Can you reproduce the text of the data below word for word, leaving the pictures out of your answer?
────────────────
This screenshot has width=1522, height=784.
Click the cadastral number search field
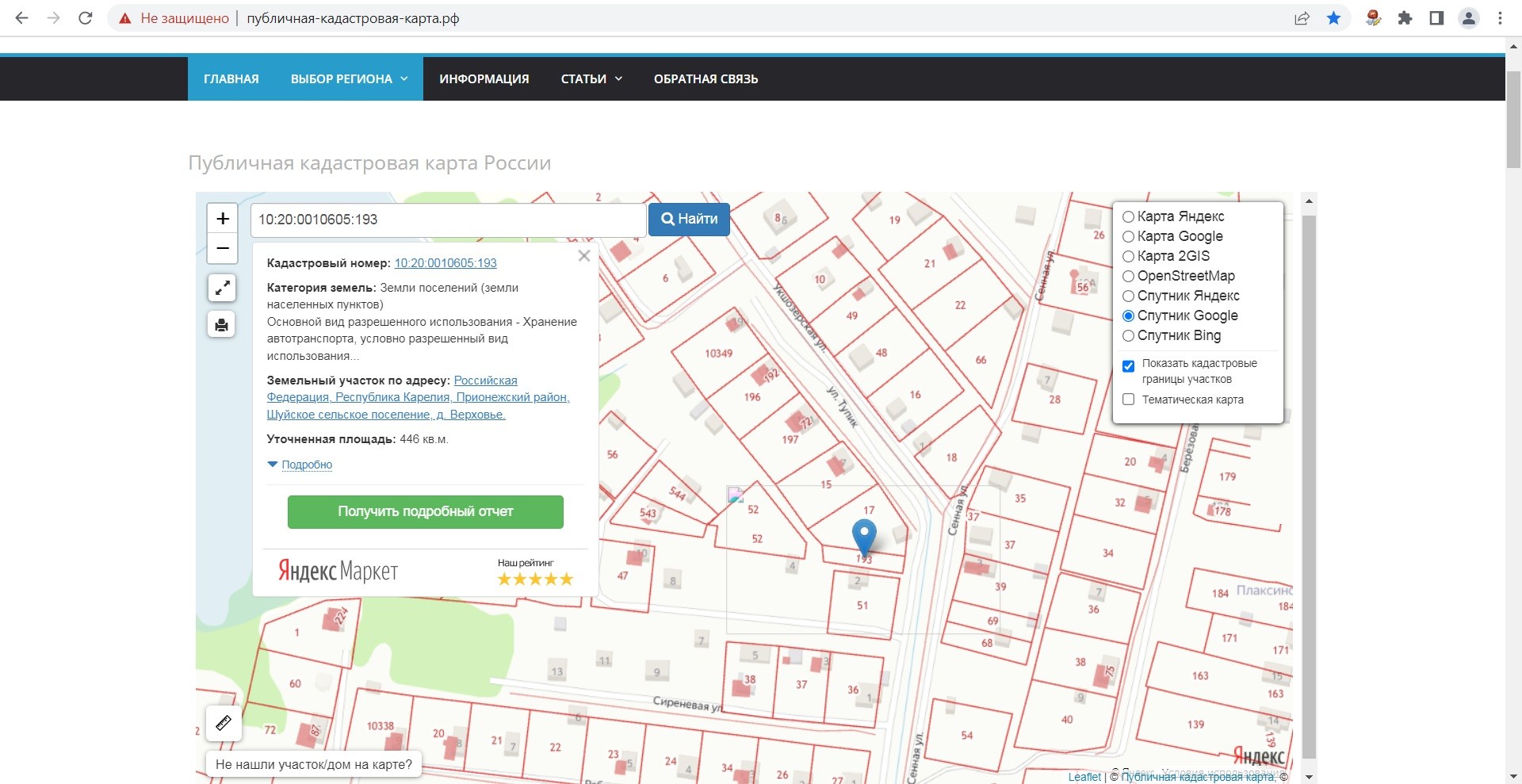(x=448, y=220)
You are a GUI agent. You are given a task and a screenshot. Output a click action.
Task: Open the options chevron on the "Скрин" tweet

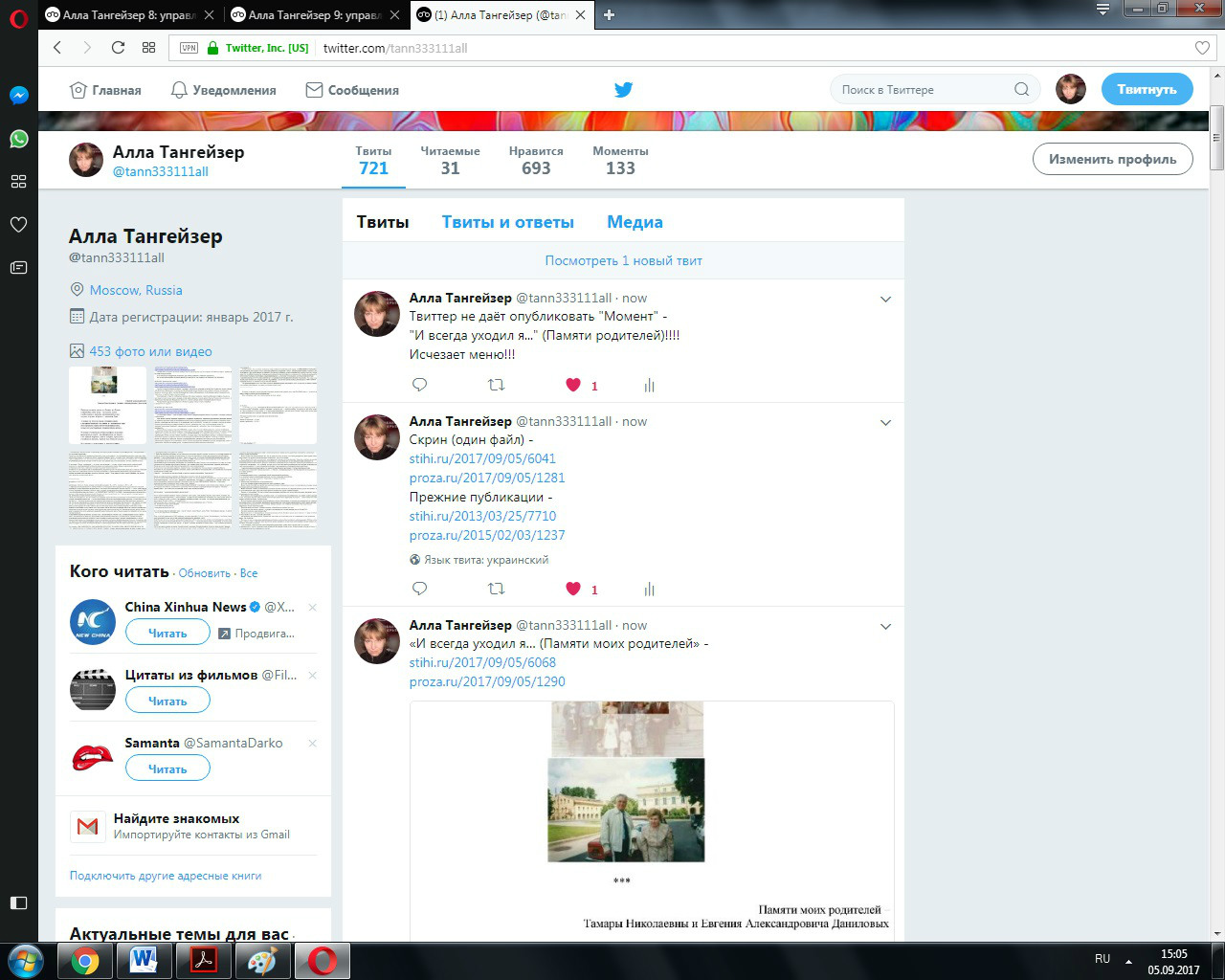click(x=885, y=423)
────────────────
OUTPUT FOR THIS EXERCISE:
This screenshot has width=1522, height=784.
Click the cadastral number search field
(x=448, y=220)
You are a GUI agent. You are given a task and a screenshot. Output a click action.
Task: Open the options chevron on the "Скрин" tweet

click(x=885, y=423)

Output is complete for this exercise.